Reproduce the records below line for line, with no changes.

##### Materials provided

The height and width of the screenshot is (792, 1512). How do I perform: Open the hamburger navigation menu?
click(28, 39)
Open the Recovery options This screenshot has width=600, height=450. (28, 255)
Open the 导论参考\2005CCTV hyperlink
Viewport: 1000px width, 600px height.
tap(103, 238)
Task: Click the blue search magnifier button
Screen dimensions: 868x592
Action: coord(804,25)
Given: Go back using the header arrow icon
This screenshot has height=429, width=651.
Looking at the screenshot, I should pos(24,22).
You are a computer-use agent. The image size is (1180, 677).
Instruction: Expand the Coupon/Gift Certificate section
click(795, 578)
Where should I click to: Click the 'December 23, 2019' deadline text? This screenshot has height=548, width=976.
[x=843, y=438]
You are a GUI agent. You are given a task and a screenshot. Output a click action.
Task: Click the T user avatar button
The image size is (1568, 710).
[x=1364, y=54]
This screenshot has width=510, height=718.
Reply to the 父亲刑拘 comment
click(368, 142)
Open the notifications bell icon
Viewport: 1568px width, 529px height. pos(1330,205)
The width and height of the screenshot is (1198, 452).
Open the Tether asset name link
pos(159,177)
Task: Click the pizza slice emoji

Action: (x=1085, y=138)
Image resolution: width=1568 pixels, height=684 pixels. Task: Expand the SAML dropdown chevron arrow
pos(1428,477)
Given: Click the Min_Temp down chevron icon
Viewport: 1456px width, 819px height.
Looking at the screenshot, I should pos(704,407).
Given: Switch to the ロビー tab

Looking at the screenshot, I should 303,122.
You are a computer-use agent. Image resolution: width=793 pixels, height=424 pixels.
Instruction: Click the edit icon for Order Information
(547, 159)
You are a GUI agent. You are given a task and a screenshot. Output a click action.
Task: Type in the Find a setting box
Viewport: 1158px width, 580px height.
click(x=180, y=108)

##########

— Worked answer —
The height and width of the screenshot is (792, 1512). How do I perform: Open the hamburger navigation menu?
click(28, 39)
Open the Recovery options This screenshot has width=600, height=450. (28, 255)
Open the 导论参考\2005CCTV hyperlink
Viewport: 1000px width, 600px height.
tap(103, 238)
Task: Click the blue search magnifier button
Screen dimensions: 868x592
Action: coord(804,25)
Given: Go back using the header arrow icon
This screenshot has height=429, width=651.
Looking at the screenshot, I should pos(24,22).
You are a computer-use agent. The image size is (1180, 677).
Instruction: Expand the Coupon/Gift Certificate section
click(795, 578)
Where should I click to: Click the 'December 23, 2019' deadline text? This screenshot has height=548, width=976.
[x=843, y=438]
You are a GUI agent. You are given a task and a screenshot. Output a click action.
Task: Click the T user avatar button
The image size is (1568, 710).
[x=1364, y=54]
This screenshot has width=510, height=718.
Reply to the 父亲刑拘 comment
click(368, 142)
Open the notifications bell icon
Viewport: 1568px width, 529px height. pos(1330,205)
The width and height of the screenshot is (1198, 452).
Open the Tether asset name link
pos(159,177)
Task: Click the pizza slice emoji

Action: (x=1085, y=138)
Image resolution: width=1568 pixels, height=684 pixels. Task: Expand the SAML dropdown chevron arrow
pos(1428,477)
Given: Click the Min_Temp down chevron icon
Viewport: 1456px width, 819px height.
Looking at the screenshot, I should pos(704,407).
Given: Switch to the ロビー tab

Looking at the screenshot, I should 303,122.
You are a computer-use agent. Image resolution: width=793 pixels, height=424 pixels.
Instruction: Click the edit icon for Order Information
(547, 159)
You are a GUI agent. You are given a task and a screenshot. Output a click action.
Task: Type in the Find a setting box
Viewport: 1158px width, 580px height.
click(x=180, y=108)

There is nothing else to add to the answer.